▶ Document extract
* BEGIN *
- Born: London, U.K.
- Education: University College London Iowa Writers' Workshop Stanford University
- Occupations: Writer, novelist
- Writing career
- Notable works: The Dishonoured (2016) The Return of Faraz Ali (2022)

= Aamina Ahmad =

British fiction writer

Aamina Ahmad is a British fiction writer and playwright based in the U.S. She has two book publications, the play The Dishonoured and the novel The Return of Faraz Ali, which was named a "new work to read" by The New York Times, "quietly stunning" by The New York Times Book Review, and a "most anticipated" book by both The Millions and Book Culture. She is a creative writing professor at the University of Minnesota and the winner of a Rona Jaffe Foundation Writer's Award.
* END *
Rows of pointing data
* BEGIN *
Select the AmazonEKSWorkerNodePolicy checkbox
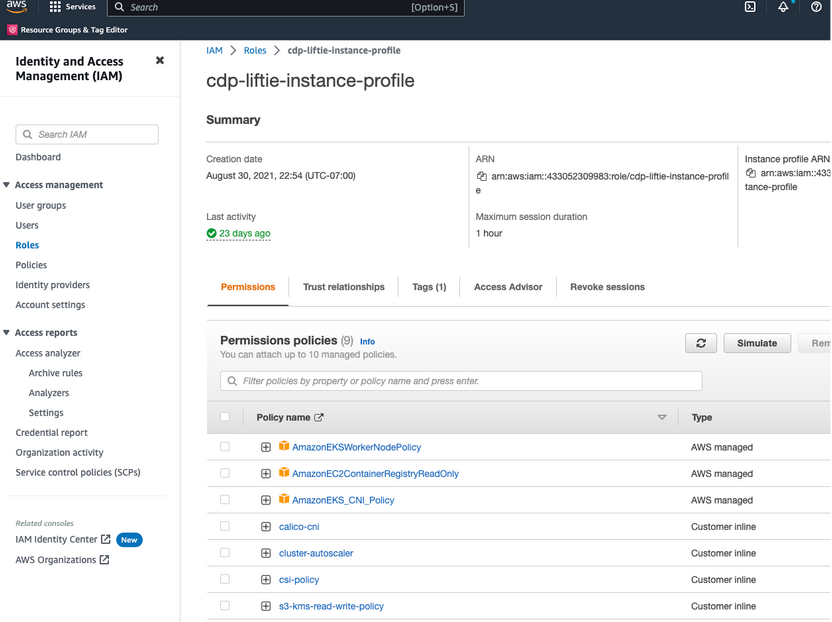Viewport: 832px width, 622px height. (225, 447)
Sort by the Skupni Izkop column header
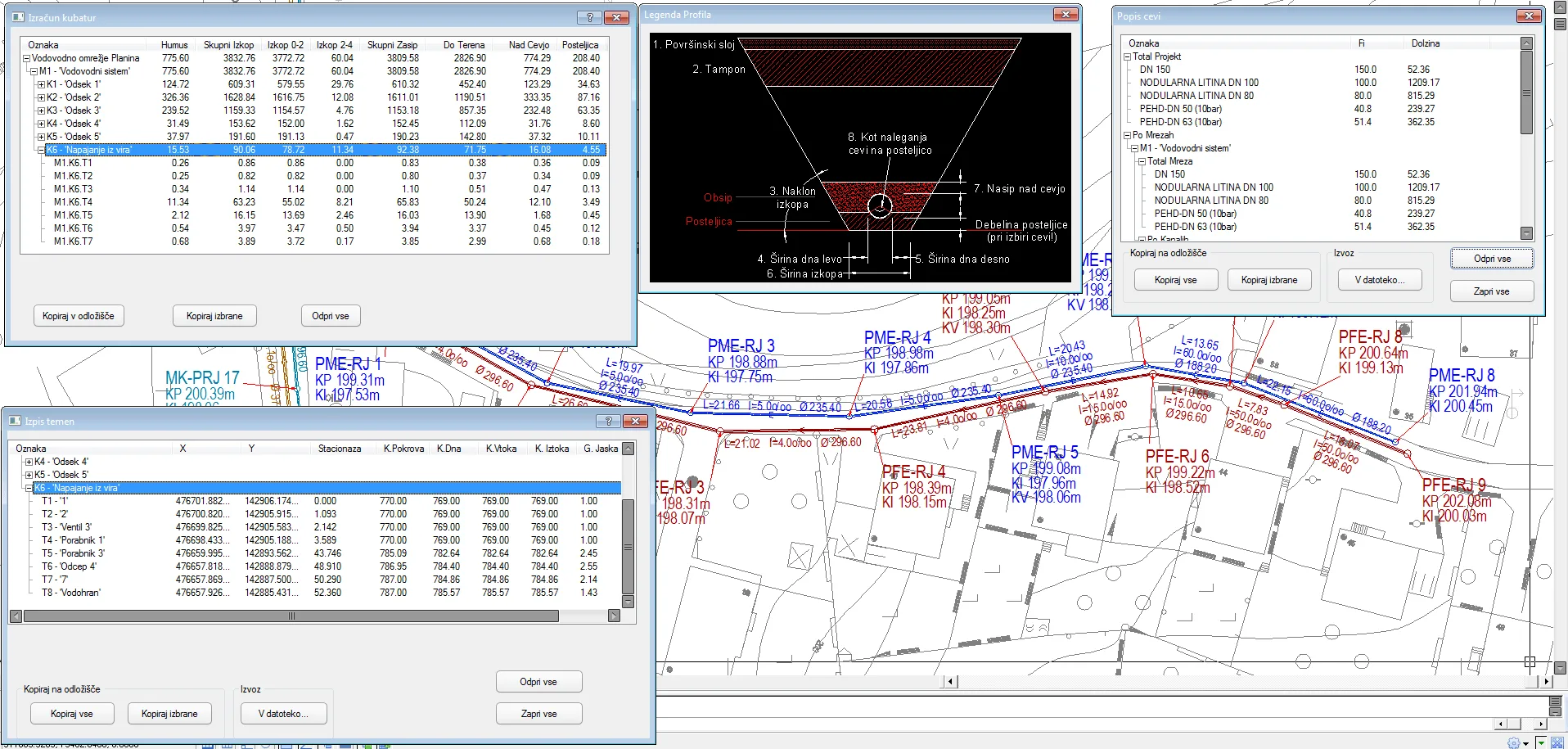1568x749 pixels. point(228,45)
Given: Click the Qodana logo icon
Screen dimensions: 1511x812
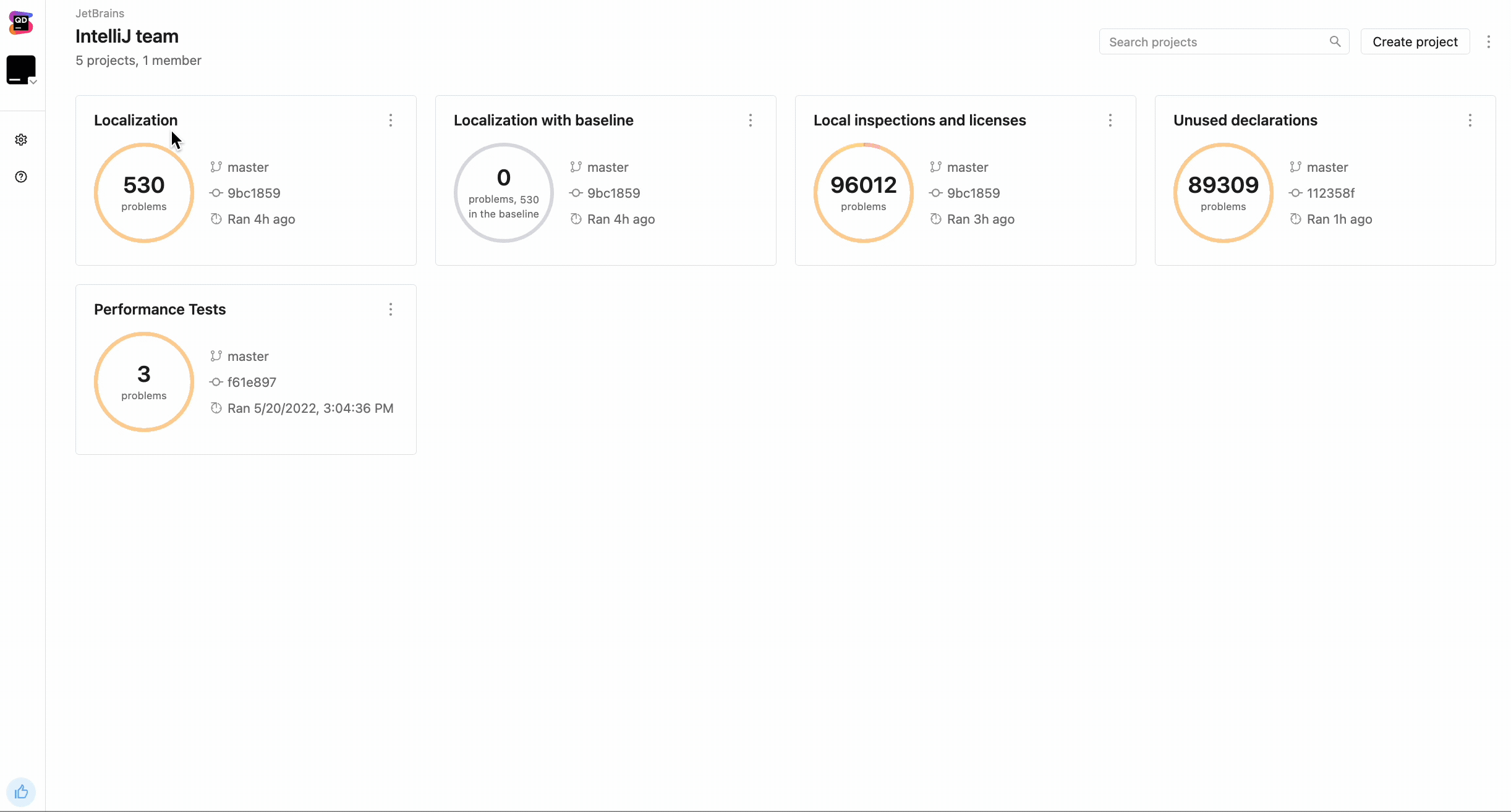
* END *
Please copy the part of the Aamina Ahmad profile starting at "- Born: London, U.K." and ending at "Faraz Ali (2022)", word for word.

- Born: London, U.K.
- Education: University College London Iowa Writers' Workshop Stanford University
- Occupations: Writer, novelist
- Writing career
- Notable works: The Dishonoured (2016) The Return of Faraz Ali (2022)